INSTRUCTIONS FOR THE TASK: Transcribe the records below exactly, from their first line through the line containing "You are a computer-use agent. The image size is (411, 361).". Omit every line after it.

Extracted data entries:
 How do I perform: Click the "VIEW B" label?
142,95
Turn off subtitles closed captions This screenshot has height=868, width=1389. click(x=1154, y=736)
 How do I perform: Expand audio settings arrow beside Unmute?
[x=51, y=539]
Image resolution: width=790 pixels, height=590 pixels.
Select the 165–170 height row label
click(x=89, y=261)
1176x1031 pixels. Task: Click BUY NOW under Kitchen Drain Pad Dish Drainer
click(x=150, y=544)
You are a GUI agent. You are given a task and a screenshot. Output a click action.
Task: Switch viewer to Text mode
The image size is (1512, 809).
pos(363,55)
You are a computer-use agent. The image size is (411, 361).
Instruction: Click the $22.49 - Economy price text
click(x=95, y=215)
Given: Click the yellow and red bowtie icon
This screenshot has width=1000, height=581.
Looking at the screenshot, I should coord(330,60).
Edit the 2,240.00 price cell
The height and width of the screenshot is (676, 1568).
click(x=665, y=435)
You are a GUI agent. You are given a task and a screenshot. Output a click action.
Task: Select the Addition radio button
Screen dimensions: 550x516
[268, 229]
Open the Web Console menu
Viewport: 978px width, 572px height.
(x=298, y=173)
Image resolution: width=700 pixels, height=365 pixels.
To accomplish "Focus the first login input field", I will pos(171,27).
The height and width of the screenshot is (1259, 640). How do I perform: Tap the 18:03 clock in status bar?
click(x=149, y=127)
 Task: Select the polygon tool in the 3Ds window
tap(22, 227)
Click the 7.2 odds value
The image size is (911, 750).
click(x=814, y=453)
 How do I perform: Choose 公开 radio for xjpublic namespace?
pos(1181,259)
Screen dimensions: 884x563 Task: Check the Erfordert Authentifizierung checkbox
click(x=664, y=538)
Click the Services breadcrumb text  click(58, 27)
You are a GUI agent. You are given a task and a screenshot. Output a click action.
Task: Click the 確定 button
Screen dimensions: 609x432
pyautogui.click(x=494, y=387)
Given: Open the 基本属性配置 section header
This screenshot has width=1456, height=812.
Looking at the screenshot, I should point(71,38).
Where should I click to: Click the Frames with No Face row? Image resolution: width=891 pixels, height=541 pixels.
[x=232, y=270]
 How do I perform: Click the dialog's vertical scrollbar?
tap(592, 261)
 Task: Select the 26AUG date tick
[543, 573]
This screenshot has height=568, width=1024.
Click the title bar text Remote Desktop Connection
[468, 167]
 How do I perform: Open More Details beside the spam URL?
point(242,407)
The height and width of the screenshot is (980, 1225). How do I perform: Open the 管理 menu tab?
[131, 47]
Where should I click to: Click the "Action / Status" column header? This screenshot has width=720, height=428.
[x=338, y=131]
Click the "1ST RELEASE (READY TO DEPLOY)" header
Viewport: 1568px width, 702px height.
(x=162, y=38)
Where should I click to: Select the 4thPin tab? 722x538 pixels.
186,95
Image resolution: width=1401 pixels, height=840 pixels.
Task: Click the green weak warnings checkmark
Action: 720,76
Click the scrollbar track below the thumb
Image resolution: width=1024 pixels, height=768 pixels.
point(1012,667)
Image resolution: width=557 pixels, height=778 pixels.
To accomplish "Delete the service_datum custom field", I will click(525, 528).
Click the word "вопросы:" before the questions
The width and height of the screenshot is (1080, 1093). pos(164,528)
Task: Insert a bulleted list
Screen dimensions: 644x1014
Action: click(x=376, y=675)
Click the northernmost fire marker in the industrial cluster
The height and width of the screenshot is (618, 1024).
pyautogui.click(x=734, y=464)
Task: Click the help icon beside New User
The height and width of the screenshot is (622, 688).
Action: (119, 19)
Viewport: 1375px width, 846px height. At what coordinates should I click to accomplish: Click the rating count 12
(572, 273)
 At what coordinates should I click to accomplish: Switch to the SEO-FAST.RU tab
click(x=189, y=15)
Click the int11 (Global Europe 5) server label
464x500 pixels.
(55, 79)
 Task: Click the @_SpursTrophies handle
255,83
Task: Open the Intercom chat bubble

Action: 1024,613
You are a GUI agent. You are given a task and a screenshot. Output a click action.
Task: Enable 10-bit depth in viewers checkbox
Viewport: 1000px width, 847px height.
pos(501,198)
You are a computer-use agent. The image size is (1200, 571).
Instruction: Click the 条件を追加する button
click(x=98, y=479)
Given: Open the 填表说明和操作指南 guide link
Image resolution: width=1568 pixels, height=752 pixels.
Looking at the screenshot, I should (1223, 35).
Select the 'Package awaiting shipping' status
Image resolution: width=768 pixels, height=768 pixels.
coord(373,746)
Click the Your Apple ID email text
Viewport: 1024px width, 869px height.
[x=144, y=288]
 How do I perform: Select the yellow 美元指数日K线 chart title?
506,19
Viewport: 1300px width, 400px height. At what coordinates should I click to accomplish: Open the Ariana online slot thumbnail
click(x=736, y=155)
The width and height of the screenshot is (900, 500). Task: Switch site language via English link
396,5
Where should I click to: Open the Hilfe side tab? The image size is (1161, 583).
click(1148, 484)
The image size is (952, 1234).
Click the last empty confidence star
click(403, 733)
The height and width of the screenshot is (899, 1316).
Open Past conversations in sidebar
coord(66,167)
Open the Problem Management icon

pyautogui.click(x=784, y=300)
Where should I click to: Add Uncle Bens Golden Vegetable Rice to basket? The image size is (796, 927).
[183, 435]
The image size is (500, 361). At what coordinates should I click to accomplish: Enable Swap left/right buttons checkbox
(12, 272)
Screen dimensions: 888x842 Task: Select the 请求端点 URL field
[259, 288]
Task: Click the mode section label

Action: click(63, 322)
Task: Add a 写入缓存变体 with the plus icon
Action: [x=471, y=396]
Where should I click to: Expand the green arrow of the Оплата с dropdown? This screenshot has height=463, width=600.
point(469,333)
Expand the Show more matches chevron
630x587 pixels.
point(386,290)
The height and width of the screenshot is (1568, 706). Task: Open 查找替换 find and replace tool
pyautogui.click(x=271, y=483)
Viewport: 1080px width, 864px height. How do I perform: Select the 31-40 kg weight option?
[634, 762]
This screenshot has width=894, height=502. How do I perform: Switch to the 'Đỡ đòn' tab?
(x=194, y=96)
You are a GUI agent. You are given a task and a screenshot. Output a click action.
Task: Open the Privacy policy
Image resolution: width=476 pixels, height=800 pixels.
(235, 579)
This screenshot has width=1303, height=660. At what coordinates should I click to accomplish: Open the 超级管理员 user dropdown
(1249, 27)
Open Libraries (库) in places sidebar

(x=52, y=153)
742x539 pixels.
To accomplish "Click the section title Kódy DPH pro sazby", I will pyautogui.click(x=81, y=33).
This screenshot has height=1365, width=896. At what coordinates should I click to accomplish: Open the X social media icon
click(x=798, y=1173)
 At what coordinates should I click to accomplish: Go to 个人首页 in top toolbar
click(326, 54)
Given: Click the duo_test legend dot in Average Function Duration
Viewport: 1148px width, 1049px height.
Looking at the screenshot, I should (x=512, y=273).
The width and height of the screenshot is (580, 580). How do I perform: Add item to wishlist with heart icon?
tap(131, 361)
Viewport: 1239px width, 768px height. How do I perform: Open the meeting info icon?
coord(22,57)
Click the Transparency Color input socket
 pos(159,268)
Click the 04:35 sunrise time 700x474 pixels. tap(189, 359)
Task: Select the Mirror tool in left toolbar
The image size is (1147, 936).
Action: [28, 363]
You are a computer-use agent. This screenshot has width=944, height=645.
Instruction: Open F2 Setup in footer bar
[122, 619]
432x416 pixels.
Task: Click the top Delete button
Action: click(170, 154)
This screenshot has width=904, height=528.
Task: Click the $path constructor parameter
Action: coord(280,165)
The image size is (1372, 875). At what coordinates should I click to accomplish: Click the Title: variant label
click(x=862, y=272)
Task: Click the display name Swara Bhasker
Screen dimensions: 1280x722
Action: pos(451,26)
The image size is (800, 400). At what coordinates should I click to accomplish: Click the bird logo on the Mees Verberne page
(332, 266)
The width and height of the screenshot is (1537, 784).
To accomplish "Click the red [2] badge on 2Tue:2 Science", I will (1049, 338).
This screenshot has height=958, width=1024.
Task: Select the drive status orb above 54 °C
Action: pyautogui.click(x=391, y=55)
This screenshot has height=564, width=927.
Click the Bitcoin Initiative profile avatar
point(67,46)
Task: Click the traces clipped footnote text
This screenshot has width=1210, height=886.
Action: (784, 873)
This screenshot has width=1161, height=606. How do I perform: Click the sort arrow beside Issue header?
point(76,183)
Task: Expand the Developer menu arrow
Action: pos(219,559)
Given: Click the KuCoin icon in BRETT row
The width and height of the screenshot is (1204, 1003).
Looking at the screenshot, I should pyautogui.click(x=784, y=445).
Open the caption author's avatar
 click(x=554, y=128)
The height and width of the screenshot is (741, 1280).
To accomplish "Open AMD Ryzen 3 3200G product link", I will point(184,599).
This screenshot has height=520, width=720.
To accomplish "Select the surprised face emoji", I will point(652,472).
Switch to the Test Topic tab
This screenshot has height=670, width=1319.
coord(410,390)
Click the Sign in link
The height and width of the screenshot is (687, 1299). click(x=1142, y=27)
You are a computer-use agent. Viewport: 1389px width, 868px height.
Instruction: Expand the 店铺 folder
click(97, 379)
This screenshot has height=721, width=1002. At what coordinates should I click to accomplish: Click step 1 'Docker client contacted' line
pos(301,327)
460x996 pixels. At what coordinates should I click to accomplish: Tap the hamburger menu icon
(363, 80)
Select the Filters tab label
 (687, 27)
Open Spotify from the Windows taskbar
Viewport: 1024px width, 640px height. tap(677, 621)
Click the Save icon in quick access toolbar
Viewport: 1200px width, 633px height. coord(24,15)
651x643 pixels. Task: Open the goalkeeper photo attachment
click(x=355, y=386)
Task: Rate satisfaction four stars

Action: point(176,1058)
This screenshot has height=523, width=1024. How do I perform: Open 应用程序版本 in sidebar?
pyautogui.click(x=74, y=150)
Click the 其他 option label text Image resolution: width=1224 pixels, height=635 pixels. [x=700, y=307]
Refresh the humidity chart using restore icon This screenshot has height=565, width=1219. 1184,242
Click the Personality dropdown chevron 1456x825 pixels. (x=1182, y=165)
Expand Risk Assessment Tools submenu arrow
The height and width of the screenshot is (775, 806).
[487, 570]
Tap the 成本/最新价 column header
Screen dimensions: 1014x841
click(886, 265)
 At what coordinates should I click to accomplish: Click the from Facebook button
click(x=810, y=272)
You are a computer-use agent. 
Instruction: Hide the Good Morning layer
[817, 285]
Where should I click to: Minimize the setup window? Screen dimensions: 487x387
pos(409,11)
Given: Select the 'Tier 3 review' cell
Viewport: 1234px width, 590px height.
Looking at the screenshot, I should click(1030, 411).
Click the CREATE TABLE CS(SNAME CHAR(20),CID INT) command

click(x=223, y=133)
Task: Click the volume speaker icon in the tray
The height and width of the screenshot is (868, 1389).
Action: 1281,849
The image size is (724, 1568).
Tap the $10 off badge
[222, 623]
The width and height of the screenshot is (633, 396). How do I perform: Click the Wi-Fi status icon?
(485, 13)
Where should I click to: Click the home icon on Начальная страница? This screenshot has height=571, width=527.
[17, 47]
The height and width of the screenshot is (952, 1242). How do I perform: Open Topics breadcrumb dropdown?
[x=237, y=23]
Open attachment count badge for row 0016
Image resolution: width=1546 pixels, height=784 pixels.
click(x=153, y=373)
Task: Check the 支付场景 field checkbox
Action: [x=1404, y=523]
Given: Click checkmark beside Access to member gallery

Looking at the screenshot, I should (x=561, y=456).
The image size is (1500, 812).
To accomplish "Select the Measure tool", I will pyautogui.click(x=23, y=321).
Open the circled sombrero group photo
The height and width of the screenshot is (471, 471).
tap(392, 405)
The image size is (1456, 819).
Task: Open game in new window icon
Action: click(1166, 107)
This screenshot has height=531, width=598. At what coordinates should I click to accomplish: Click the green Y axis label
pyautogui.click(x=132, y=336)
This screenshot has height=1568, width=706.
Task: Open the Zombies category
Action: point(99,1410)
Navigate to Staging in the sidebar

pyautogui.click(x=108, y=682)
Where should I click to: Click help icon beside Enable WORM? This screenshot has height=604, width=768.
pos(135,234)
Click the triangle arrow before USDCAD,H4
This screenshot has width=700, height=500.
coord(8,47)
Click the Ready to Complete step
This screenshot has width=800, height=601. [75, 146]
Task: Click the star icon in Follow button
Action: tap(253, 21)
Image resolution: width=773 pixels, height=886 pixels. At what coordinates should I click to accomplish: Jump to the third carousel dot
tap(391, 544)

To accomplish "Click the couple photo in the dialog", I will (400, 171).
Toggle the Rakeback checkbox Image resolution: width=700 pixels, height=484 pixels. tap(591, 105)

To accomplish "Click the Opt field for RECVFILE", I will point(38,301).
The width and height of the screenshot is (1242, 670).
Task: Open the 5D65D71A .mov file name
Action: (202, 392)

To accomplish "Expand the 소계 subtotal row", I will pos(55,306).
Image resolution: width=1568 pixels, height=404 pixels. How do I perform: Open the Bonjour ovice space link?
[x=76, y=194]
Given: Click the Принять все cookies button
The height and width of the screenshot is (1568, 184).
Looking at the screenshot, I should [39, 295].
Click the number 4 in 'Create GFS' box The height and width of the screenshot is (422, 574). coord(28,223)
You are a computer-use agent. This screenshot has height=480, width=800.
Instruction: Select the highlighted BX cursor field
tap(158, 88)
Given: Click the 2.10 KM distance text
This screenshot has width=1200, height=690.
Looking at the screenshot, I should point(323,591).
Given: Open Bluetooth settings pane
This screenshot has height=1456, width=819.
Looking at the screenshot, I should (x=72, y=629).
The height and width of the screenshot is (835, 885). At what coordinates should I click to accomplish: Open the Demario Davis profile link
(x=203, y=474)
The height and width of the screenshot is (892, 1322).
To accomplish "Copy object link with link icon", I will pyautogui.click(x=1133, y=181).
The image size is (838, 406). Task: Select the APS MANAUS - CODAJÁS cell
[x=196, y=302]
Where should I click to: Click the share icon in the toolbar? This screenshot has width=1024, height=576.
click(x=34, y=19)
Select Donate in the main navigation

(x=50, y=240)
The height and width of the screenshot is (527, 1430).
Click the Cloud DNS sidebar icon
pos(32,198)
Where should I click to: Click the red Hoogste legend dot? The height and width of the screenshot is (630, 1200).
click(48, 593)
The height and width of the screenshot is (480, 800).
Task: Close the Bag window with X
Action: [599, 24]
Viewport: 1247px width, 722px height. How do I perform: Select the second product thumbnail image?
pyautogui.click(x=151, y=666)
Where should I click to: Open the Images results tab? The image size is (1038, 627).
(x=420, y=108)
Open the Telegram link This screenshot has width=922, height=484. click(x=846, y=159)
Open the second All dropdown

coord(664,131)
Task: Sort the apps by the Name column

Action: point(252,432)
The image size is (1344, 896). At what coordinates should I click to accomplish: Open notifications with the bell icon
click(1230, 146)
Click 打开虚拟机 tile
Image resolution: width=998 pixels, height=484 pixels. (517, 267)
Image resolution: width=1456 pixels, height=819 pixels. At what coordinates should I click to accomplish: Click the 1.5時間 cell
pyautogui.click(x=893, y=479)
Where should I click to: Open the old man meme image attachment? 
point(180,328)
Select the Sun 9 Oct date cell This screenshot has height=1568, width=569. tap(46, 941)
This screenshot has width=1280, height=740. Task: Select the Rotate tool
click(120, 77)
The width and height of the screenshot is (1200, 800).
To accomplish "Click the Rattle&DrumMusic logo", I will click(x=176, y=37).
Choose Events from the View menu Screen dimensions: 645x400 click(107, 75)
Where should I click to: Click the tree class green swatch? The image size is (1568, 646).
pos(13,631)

SOLUTION FOR THIS PROBLEM:
 How do I perform: Click the "VIEW B" label?
142,95
Turn off subtitles closed captions This screenshot has height=868, width=1389. click(x=1154, y=736)
 How do I perform: Expand audio settings arrow beside Unmute?
[x=51, y=539]
Image resolution: width=790 pixels, height=590 pixels.
Select the 165–170 height row label
click(x=89, y=261)
1176x1031 pixels. Task: Click BUY NOW under Kitchen Drain Pad Dish Drainer
click(x=150, y=544)
You are a GUI agent. You are given a task and a screenshot. Output a click action.
Task: Switch viewer to Text mode
The image size is (1512, 809).
pos(363,55)
You are a computer-use agent. The image size is (411, 361).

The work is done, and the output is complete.